Originally Posted by Airborn44
Well I am back already...I figured Ill take the generator apart and meassure the rectifier. Said and done it all looks normal to me, all diods only letting current through in one direction and all values equal between all diods.
After I put the generator back together and on the car to test run it, the voltage without the B+ cable attached (only field current cable attached) was 13-14 volts. I then attached the B+ cable, again sparks and a drop in idle rpm. I now meassured the current at the b+ terminal as well as directly over the battery terminals and voltage was jumping between 14 and 16.7 volts!!!!
I dont think its the alternator anymore....if it is regulated by the PCM then thats where the problem should be?
I will remove the PCM now but it is located quite wierd.

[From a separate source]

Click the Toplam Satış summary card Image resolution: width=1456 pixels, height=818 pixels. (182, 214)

My question now is if I throw in another PCM will I need to reprogram anything or should it just work assuming its no other issue creating the problem. I will also replace the alternator as I have already ordered it.

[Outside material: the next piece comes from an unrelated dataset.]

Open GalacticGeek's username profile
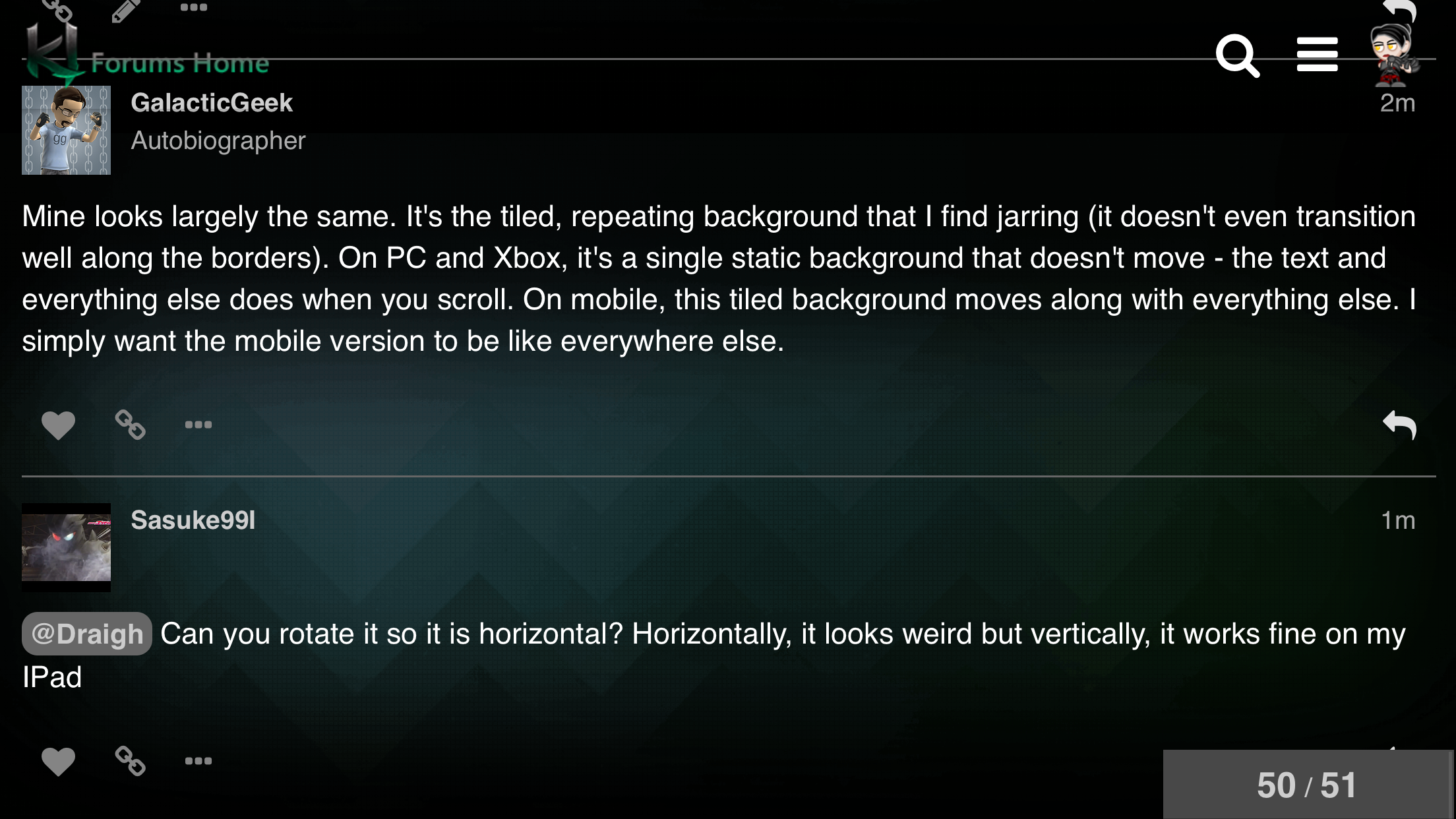Screen dimensions: 1456x819 [x=212, y=103]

Greatful for any tips regarding replacement of the PCM.
Cheers for now!
Those voltages with the alternator being controlled by the PCM are not good.

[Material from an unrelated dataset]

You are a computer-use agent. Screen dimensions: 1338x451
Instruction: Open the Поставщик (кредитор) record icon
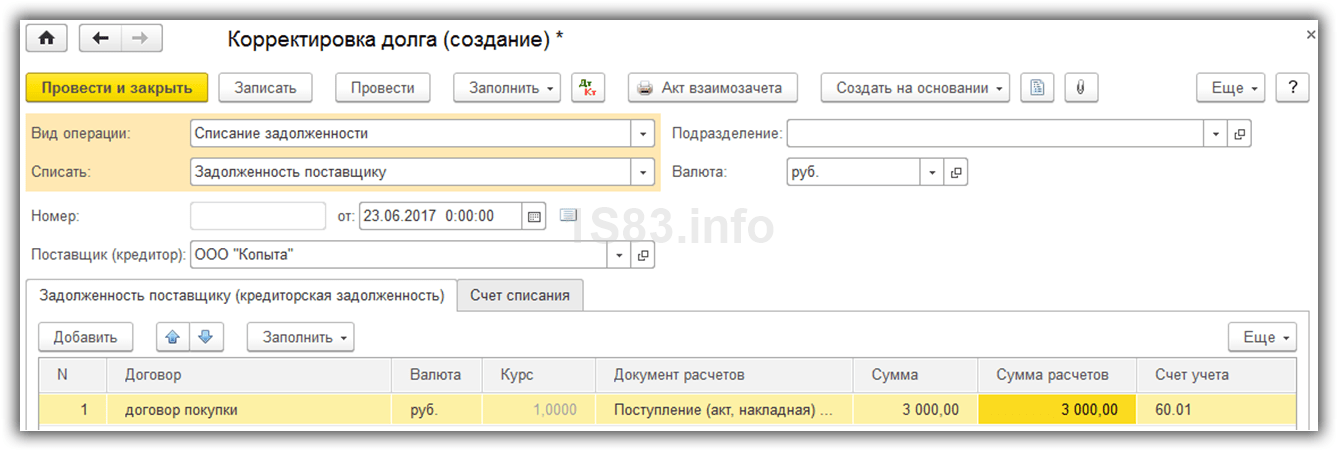click(643, 256)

Anything over 14.5 to 14.7 volts tends to result in highly reduced battery life [and can void a battery warranty at places where they test your charging ckt before replacing] and anything over 15 can be bad news not only for the battery but for the electronics, and 16.7 is just bad bad news as you could generate enough hydrogen in the battery to make it explode.
I wouldn't be connecting and disconnecting live on a modern vehicle, you could get a voltage spike enough to fry stuff. And never ever disconnect the battery if the alternator is driving any of the electronics. Peak voltages in the 100 range or better can last for a few hundred milliseconds, and a lot of magic smoke can be released.
I don't suppose you have a battery with a warranty from someone like Sears, where you could get a free test?
I tend to agree, sounds like your PCM may be toast, but it could still be something in the cheaper alternator... the PCM will typically just crank up the field current in order to reach the charging voltage of at least 13.8 and then try to keep it under about 14.5 by dropping the field current.
Depending on the response time of your meter, you could have a wierd battery problem, in that the battery acts to damp out the pulsating DC that an alternator and diodes produces. Not as likely as the voltage regulator in the PCM dropping too much current into the field windings [if you have a clamp on current probe, can check that as well] and causing excessive voltage.